Notice that we get one answer for each row (axis=0), where the answer is
`np.all` across the columns, for that row.

In [None]:
n_trials = 1_000_000

# In n_trials trials, pair two Bb mice and generate a child.
test_mice = rnd.choice(['BB', 'Bb', 'bb'], p=[0.25, 0.5, 0.25], size=n_trials)

# The resulting test mouse is black, so filter out all brown ones.
test_mice = test_mice[test_mice != 'bb']
n_test_mice = len(test_mice)

# Each test mouse will now be mated with a brown mouse, producing 7 offspring.
# We then store whether all the offspring were black or not.
all_offspring_black = np.zeros(n_test_mice, dtype=bool)

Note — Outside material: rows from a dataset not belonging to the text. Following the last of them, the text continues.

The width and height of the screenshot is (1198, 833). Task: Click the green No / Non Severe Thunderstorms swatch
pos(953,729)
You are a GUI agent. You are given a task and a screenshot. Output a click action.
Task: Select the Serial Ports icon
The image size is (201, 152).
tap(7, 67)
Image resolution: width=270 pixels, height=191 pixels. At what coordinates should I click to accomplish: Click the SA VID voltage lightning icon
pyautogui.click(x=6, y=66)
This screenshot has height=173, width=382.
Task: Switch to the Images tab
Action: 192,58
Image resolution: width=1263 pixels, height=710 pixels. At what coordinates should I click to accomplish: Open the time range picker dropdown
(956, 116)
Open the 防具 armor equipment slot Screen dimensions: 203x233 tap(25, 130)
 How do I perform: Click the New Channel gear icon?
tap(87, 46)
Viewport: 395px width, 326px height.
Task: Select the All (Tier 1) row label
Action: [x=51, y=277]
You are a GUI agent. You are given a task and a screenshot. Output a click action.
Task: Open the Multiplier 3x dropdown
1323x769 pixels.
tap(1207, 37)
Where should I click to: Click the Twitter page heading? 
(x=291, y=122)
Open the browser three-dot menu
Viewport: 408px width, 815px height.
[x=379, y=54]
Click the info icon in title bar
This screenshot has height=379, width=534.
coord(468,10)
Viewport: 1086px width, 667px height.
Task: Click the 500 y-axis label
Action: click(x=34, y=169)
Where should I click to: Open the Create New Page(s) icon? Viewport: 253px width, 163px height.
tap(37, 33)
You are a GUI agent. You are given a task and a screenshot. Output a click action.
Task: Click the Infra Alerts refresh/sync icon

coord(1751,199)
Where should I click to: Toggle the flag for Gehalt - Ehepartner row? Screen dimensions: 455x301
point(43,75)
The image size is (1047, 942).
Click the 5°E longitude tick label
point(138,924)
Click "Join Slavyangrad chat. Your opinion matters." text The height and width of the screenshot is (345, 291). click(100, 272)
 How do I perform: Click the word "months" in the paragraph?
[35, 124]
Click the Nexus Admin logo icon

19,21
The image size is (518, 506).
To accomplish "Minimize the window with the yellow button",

# If a test mouse is 'BB', we are assured that all its offspring
# will be black.
all_offspring_black[test_mice == 'BB'] = True

# If a test mouse is 'Bb', we have to generate its offspring and
# see whether they are all black or not.
test_mice_Bb = (test_mice == 'Bb')
n_test_mice_Bb = np.sum(test_mice_Bb)

# Generate all offspring of all 'Bb' test mice.
# This gives a 2-dimensional array, with one row per Bb mouse,
# and 7 columns, one for each child.
offspring = rnd.choice(
    ['Bb', 'bb'], p=[0.5, 0.5], size=(n_test_mice_Bb, 7)
)
# Check whether all children (columns) are Bb, for each row.
all_offspring_black[test_mice_Bb] = np.all(offspring == 'Bb', axis=1)

# Find the genetic types of the parents of all-black offspring.
parents = test_mice[all_offspring_black]

# Calculate what fraction of parents were 'BB' vs 'Bb'.
parents_BB = (parents == 'BB')
parents_Bb = (parents == 'Bb')
n_B = np.sum(all_offspring_black)

p_BB = np.sum(parents_BB) / n_B
p_Bb = np.sum(parents_Bb) / n_B

print('p_BB = ', np.round(p_BB, 3))

In [None]:
print('p_Bb = ', np.round(p_Bb, 3))

In [None]:
print('Ratio = ', np.round(p_BB / p_Bb, 1))

This yields a similar result, but in much shorter time — which means we
can increase the number of trials and get a more accurate result.